+++ 原文

AIR：基于注意力头影响力的推理后训练数据选择方法 (AIR: Post-training Data Selection for Reasoning via Attention Head Influence)

LLMs achieve remarkable multi-step reasoning capabilities, yet effectively transferring these skills via post-training distillation remains challenging. Existing data selection methods, ranging from manual curation to heuristics based on length, entropy, or overall loss, fail to capture the causal importance of individual reasoning steps, limiting distillation efficiency. To address this, we propose Attention Influence for Reasoning (AIR), a principled, unsupervised and training-free framework that leverages mechanistic insights of the retrieval head to select high-value post-training data. AIR first identifies reasoning-critical attention heads of an off-the-shelf model, then constructs a weakened reference model with disabled head influence, and finally quantifies the resulting loss divergence as the Attention Influence Score. This score enables fine-grained assessment at both the step and sample levels, supporting step-level weighted fine-tuning and global sample selection. Experiments across multiple reasoning benchmarks show that AIR consistently improves reasoning accuracy, surpassing heuristic baselines and effectively isolating the most critical steps and samples. Our work establishes a mechanism-driven, data-efficient approach for reasoning distillation in LLMs.

翻译：大语言模型展现出卓越的多步推理能力，但通过后训练蒸馏有效迁移这些技能仍具挑战性。现有数据选择方法——从人工筛选到基于长度、熵或整体损失的启发式策略——均未能捕捉个体推理步骤的因果重要性，限制了蒸馏效率。为此，我们提出推理注意力影响力（AIR），一种基于机理洞察、无监督且无需训练的原则性框架，利用检索头的机制特性选择高价值后训练数据。AIR首先识别现成模型中推理关键注意力头，随后构建一个禁用头部影响力的弱化参考模型，最终将产生的损失差异量化为注意力影响力分数。该分数支持步骤级和样本级的细粒度评估，可用于步骤级加权微调与全局样本选择。在多个推理基准测试上的实验表明，AIR持续提升推理准确率，超越启发式基线方法，并能有效识别最关键的步骤与样本。本研究为LLM推理蒸馏建立了一种机理驱动、数据高效的新途径。

++++++
+++ 给定数据

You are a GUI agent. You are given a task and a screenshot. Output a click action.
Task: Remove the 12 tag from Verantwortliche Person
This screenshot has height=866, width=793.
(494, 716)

++++++

动手试试 ->
请用两句话概括这篇关于 AIR 数据选择方法的摘要。 以上各行与此无关。

你的回答 ->
现有的推理后训练数据选择方法依赖人工筛选或基于长度、熵、整体损失的启发式策略，无法捕捉单个推理步骤的因果重要性，因此作者提出了 AIR：一种无监督、无需训练的框架，先识别现成模型中对推理关键的注意力头，再构建禁用这些头部影响力的弱化参考模型，并将由此产生的损失差异量化为注意力影响力分数。该分数可在步骤级和样本级做细粒度评估，用于步骤级加权微调和全局样本选择；在多个推理基准上的实验表明，AIR 持续提升推理准确率，优于启发式基线。